Alberta Defends Having the Country’s Lowest Minimum Wage

Ending the seven-year freeze might worsen already high youth employment rates, says the UCP.

George Lee 12 Nov 2025The Tyee

George Lee covers the Alberta legislature for several community newspapers. This story was originally published in the Macleod Gazette, made possible by the Local Journalism Initiative.

Alberta’s UCP fears it will trigger further youth unemployment if it raises Alberta’s minimum wage, Nathan Neudorf, the affordability minister, said last week.

Neudorf said the government is treading carefully because youth unemployment in Canada is at “extremely high levels.”

Older Albertans working at minimum wage might also see their jobs eliminated if the government gets it wrong, he said.

Alberta has the country’s lowest minimum wage at $15 an hour, after all other provinces and territories made increases in recent months.

The NDP introduced a private member’s bill to change that Oct. 30.

NDP caucus whip Kathleen Ganley’s Bill 201 would increase the minimum wage to $16 an hour, with successive increases of a dollar next year and in 2027. After that, the law would tie annual increases to the consumer price index.

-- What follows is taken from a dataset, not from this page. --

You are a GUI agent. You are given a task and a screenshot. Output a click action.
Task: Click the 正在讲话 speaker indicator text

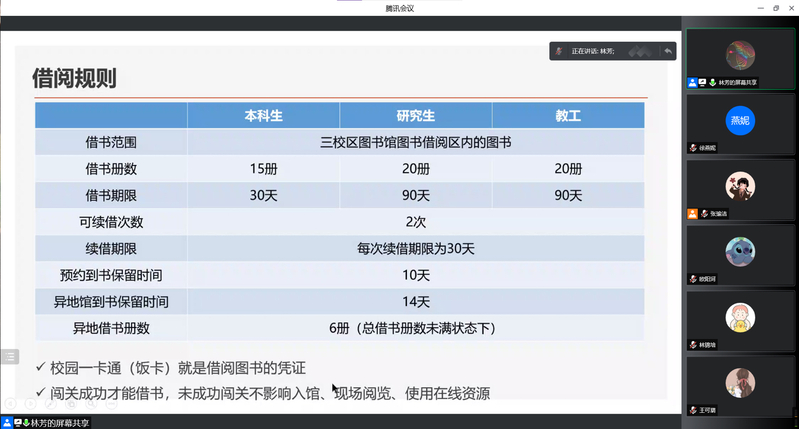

Ganley, the member for Calgary-Mountain View, told the legislature that her bill would help address Alberta’s “unprecedented affordability crisis.”

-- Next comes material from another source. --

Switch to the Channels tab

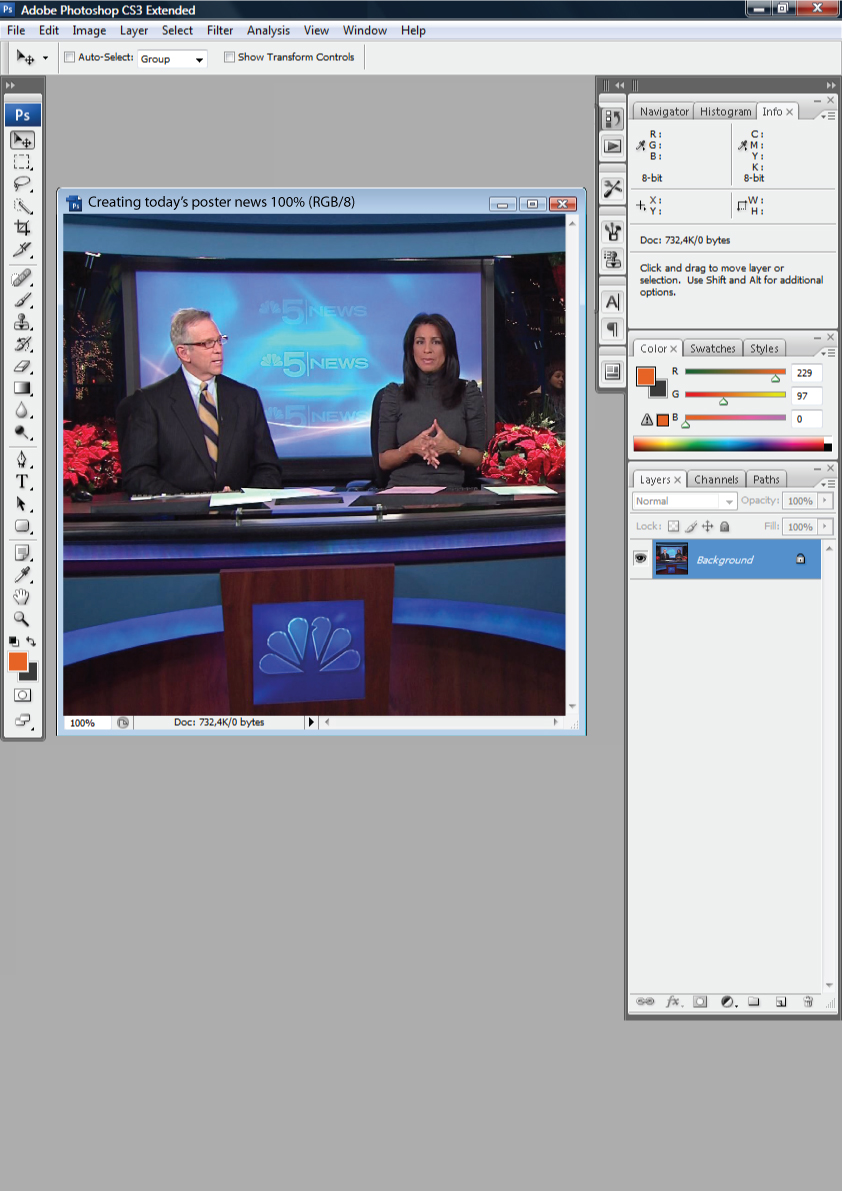(x=716, y=480)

Passage of the bill — unlikely because it would require UCP support — would also kill a special lower-wage category for students under 18 who work while school is in session. The rate of $2 less than the general minimum wage applies to their first 28 hours of work in a week.

Alberta is the only province or territory in Canada without indexed minimum wage increases. Ontario, meanwhile, is the only other jurisdiction with a sub-minimum for school students working limited hours.

A list compiled by the federal government shows that the highest minimum wage in Canada is in Nunavut, at $19.75 per hour. B.C.’s minimum wage is $17.85 per hour and Saskatchewan’s is $15.35.

The law would also require that regulations be set to prevent managers from participating in tipping pools in the service industry.

Statistics Canada reported the national youth unemployment rate and Alberta’s at 14.7 per cent in September. Last year for the same month the national rate was 13.5 per cent and Alberta’s was 14.3.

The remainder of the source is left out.